### Document extract
[Start of Attachment]
// the find
wassim249/fastapi-langgraph-agent-production-ready-template
A production-ready FastAPI template for building AI agent applications with LangGraph integration. This template provides a robust foundation for building scalable, secure, and maintainable AI agent services.
A FastAPI + LangGraph starter template for building AI agent backends, targeting engineers who want auth, memory, observability, and deployment wiring already in place. It covers JWT sessions, mem0+pgvector long-term memory, Langfuse tracing, Prometheus/Grafana metrics, and a circular-fallback LLM service. Good starting point for someone building a production chatbot service who doesn't want to assemble all these pieces from scratch.
- The LLM service's two-layer resilience (tenacity exponential backoff + circular model rotation with a total timeout budget) is a concrete, well-thought-out pattern that most tutorials skip entirely.
- Observability stack is actually wired end-to-end: Langfuse for LLM traces, structured logging with per-request context injection via middleware, and Prometheus metrics with pre-built Grafana dashboard JSON — not just stubs.
- mem0+pgvector long-term memory is self-hosted in the existing Postgres instance with no separate cloud service dependency, which is the right default for a production template.
- Project structure is clean and navigable — schemas, services, models, and LangGraph graph code are properly separated, and the docs folder has actual content per component rather than a single README wall.
- OpenAI-only LLM support is a significant limitation that's acknowledged in the FAQ and punted to an open issue — any team using Anthropic or Gemini has to wire their own provider support before this template is actually useful.
- The eval framework in evals/ is LLM-as-judge using prompt files for metrics like hallucination and relevancy — these are notoriously unreliable without calibration data, and there's no baseline or ground-truth dataset included, so it reads more like scaffolding than a working eval pipeline.
- No WebSocket or SSE streaming support for agent responses — the chatbot endpoint appears synchronous, which is a real UX problem for any agent doing multi-step reasoning with tool calls since users will stare at a spinner for 10+ seconds.
- The circular fallback LLM logic requires pre-configuring multiple models in the registry, but the template ships with a single model default and no guidance on how many models to register or how to handle cost differences between fallback tiers.
[End of Attachment]
### Assigned task
Rewrite the template review from "- The eval framework" to "working eval pipeline.", substituting "toxicity" for "hallucination".

### Extracted records
[Start of Attachment]
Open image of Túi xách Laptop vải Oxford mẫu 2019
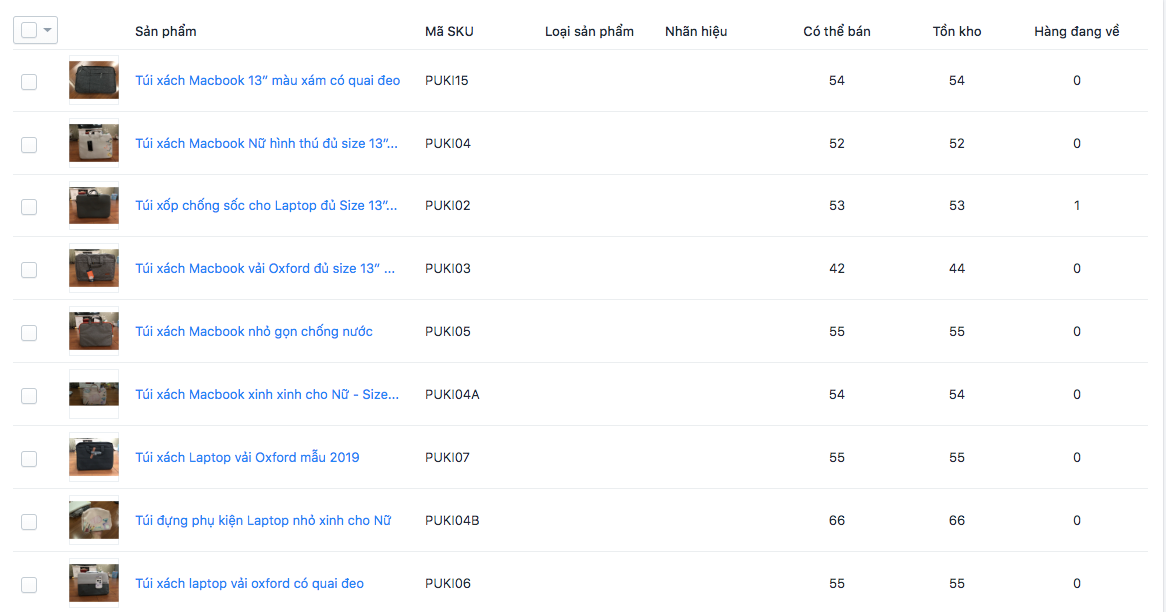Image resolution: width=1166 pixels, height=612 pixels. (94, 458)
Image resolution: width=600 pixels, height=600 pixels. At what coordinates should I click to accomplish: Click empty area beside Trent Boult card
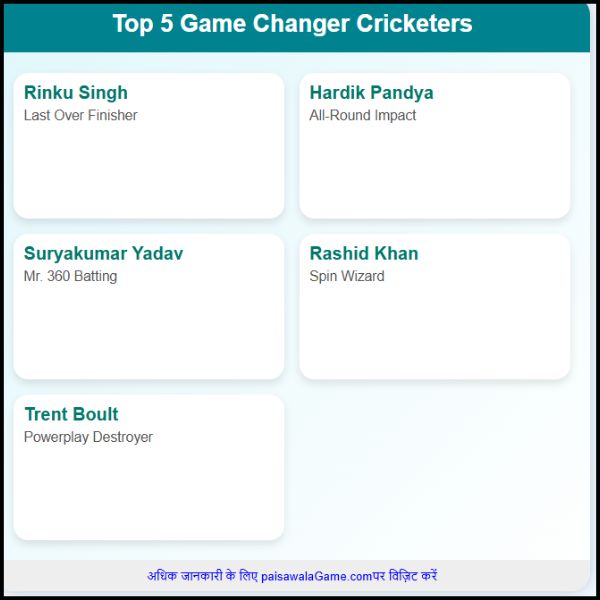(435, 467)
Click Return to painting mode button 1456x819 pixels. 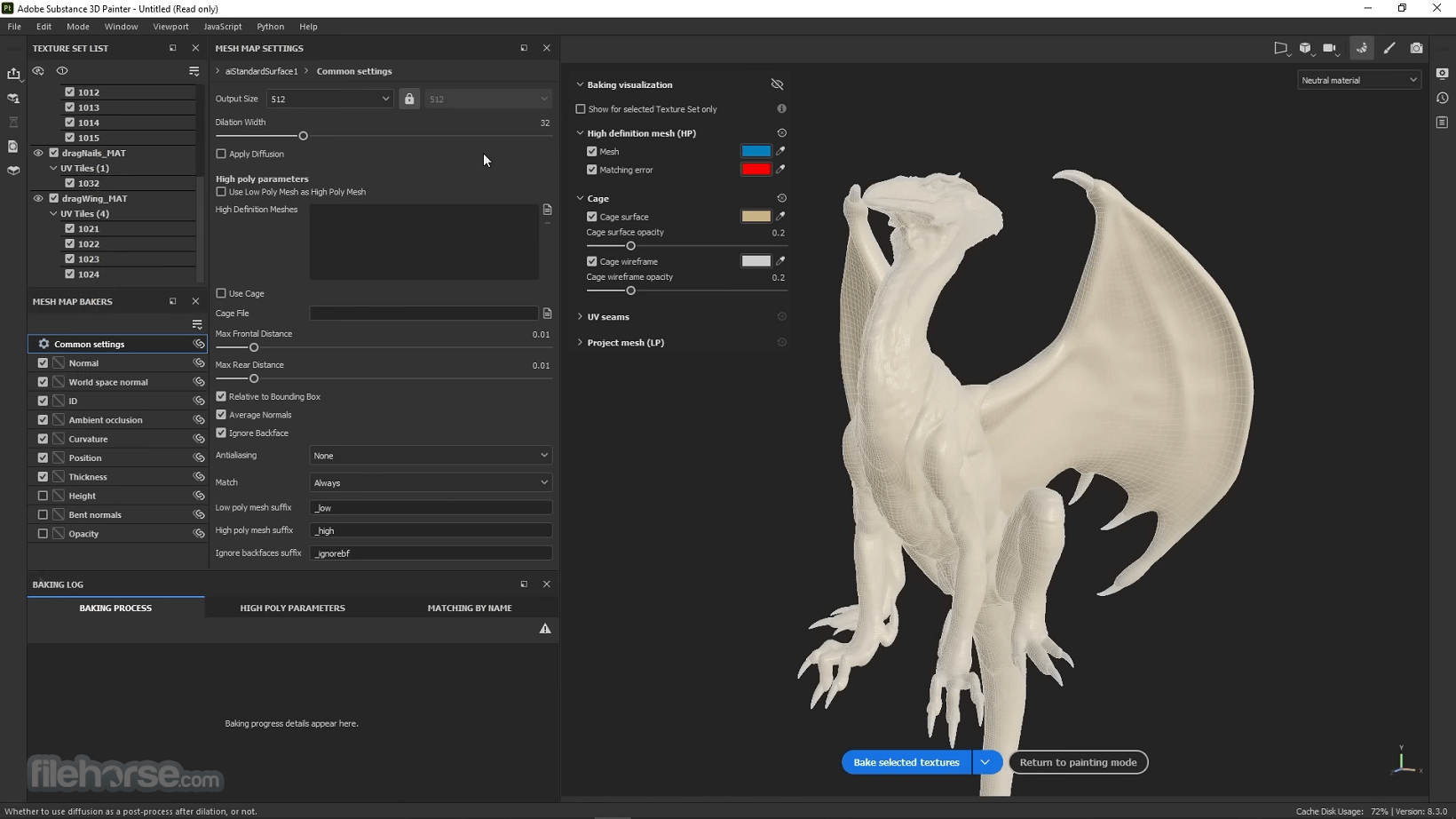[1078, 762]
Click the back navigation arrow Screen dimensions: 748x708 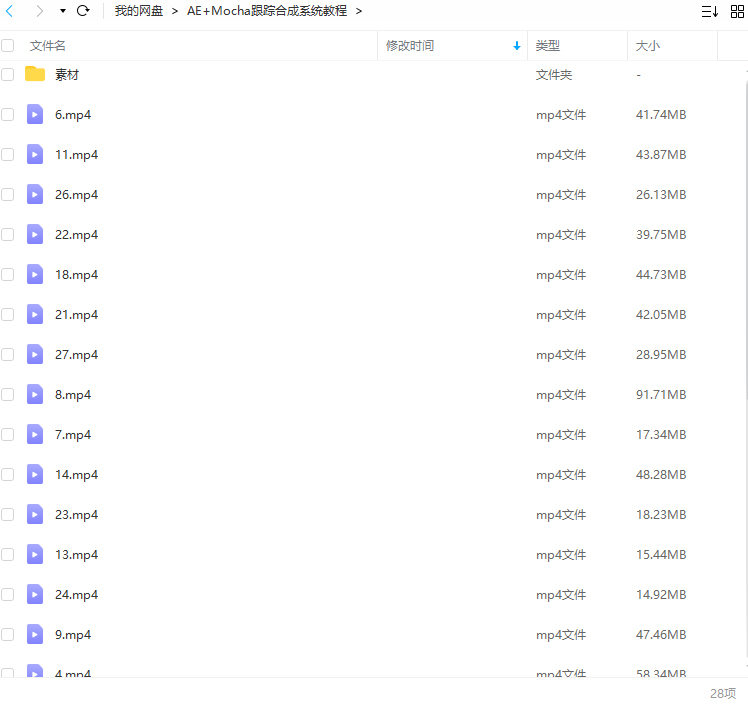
[End of Attachment]
### Written answer
- The eval framework in evals/ is LLM-as-judge using prompt files for metrics like toxicity and relevancy — these are notoriously unreliable without calibration data, and there's no baseline or ground-truth dataset included, so it reads more like scaffolding than a working eval pipeline.